Usual Day

Tanaka Midori

Aku melambatkan lariku dan menghampiri salah satu bangku yang kosong. Sembari mengatur napas, aku melepaskan earphone yang menyumpal kedua telinga. Walaupun sudah memasuki musim semi, namun sisa-sisa udara dingin masih dapat aku rasakan. Angin berhembus pelan, mengirim sinyal pada persyarafan di permukaan kulit hingga rambut-rambut halus di lenganku berdiri merinding kedinginan. Aku membuang napas dari mulut hingga terbentuk kepulan uap. Aku tersenyum. Aku sangat menikmati suasana pagi hari ini.

Setelah menyelesaikan belajar di Tokyo, aku memang menghabiskan sebagian besar waktuku di Osaka. Aku lulusan jurusan manajemen dari sebuah universitas negeri ternama di ibukota negara Jepang itu, bahkan aku melanjutkan program master di universitas yang sama, namun pada akhirnya aku kembali ke kampung halaman untuk mengurus bisnis keluarga. Aku sudah mencoba mencari pekerjaan bergengsi di perusahaan besar, namun entah mengapa itu semua tidak membuatku cepat puas. Seperti tidak ada passion. Akhirnya ibu menyuruhku kembali ke rumah dan bekerja disana.

Terkadang aku menyesali keputusanku yang meninggalkan jabatan penting di perusahaan besar hanya untuk mengurus kedai udon ini. Penghasilan yang kudapat jauh lebih kecil dari dulu. Belum lagi, aku harus bantu menghidupi keluargaku. Aku memiliki tiga orang adik yang masih duduk di bangku sekolah. Belum lagi tahun depan Takuo akan masuk ke perguruan tinggi. Selain itu, aku pun masih belum menemukan kebahagiaan dengan bekerja di bawah bisnis orangtua.
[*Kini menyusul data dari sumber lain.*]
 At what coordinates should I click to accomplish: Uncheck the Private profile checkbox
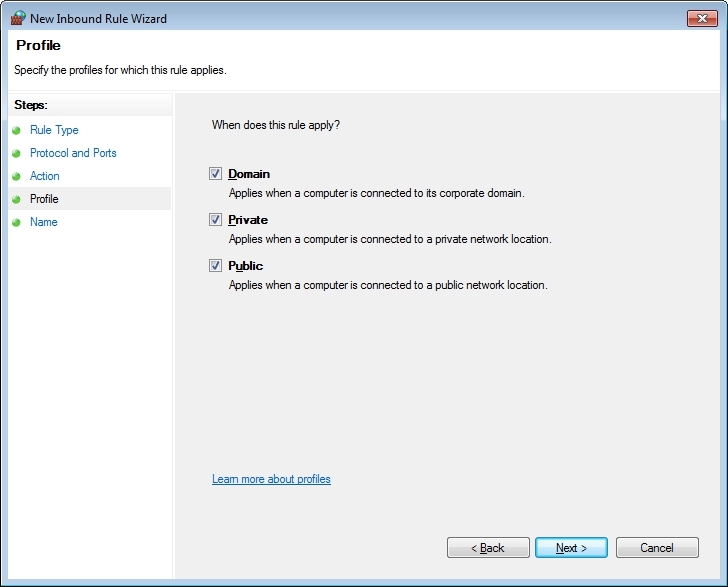215,220
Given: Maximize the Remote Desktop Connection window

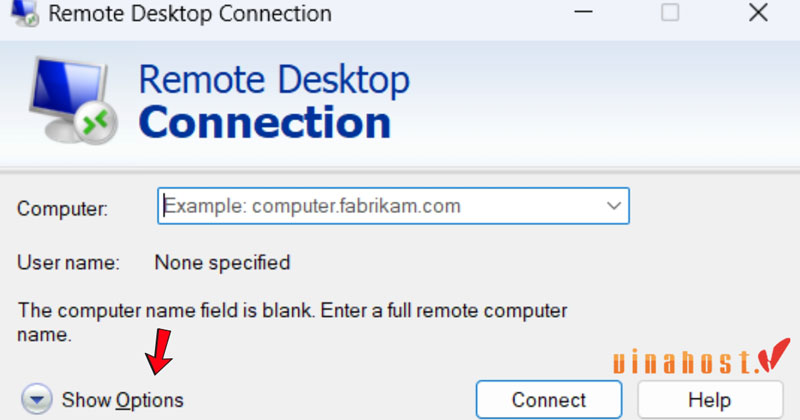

Jangan salah sangka dulu. Keluargaku tidak semenyedihkan itu. Kami juga tidak terlalu kesusahan dalam hal finansial, yah walaupun bisa dibilang cukup pas-pasan. Setidaknya dengan ilmu pengetahuan yang telah kuperoleh saat merantau, bisnis tempat makan kami sudah semakin berkembang. Dalam lima tahun ke depan aku prediksi kami dapat membeli gedung yang lebih besar dan menyewa lebih banyak orang untuk membantu pekerjaan.

Kegiatanku sehari-hari seperti sudah terprogram. Bangun pukul lima pagi. Setelah membersihkan diri, aku akan mengendarai mobil ke pasar untuk mengambil bahan-bahan makanan yang sudah kami pesan sehari sebelumnya. Yup, biaya antar pesanan masih cukup mahal jika aku perhitungkan, jadi aku mengambil alih pekerjaan itu. Setelah dari pasar, aku masih bisa menikmati pagi hariku dengan berolahraga.

Hampir setiap pagi aku menyempatkan diri jogging di Taman Kema Sakuranomiya. Walaupun sedikit jauh dari tempat tinggalku, setidaknya aku bisa keluar dari hiruk-pikuknya bekerja. Tidak ada alasan khusus mengapa aku memilih taman ini. Tempatnya nyaman dan udaranya terasa bersih. Selain itu, aku punya teman khusus yang biasa menemaniku berolahraga atau hanya sekadar mengobrol biasa.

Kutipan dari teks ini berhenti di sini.